◆ WRITTEN TASK
Count how many rows of the data below contain the string "line", and give only that number.

◆ MATERIALS PROVIDED
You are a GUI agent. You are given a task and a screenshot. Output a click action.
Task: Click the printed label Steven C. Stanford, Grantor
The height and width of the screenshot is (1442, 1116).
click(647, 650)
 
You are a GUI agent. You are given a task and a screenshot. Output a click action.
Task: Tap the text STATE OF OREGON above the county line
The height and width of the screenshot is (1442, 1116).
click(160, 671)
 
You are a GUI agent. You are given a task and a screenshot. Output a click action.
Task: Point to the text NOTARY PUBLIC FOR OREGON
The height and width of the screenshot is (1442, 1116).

--

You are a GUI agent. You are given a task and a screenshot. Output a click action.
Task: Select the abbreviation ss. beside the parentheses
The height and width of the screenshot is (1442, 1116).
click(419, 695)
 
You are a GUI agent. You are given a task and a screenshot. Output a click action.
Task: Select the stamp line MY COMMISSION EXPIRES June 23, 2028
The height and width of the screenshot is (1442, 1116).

...

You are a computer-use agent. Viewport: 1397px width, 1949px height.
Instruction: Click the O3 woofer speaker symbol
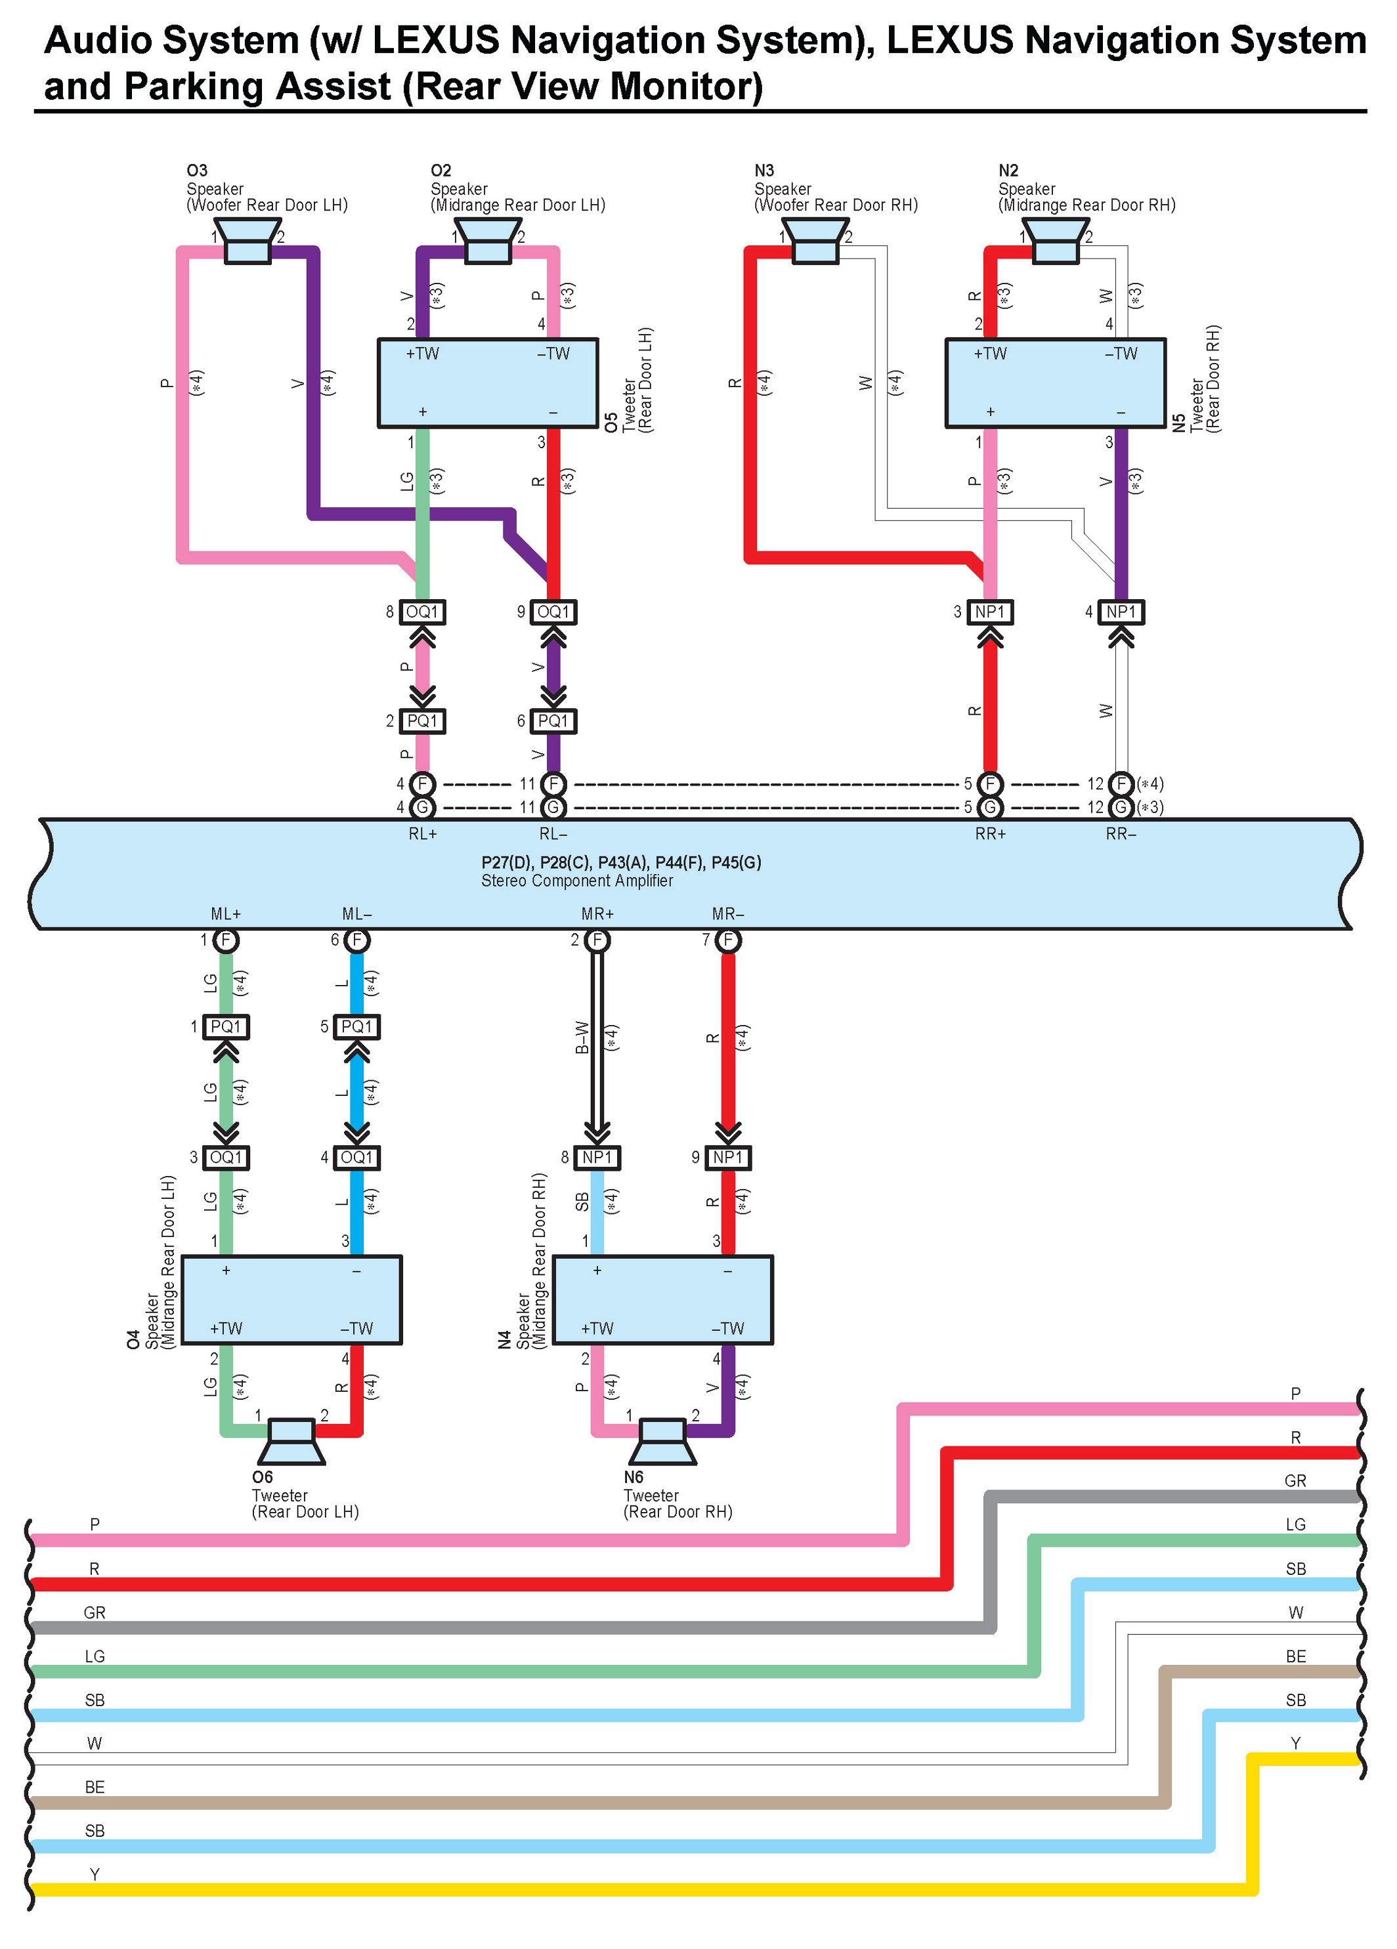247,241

◆ TASK RESULT
2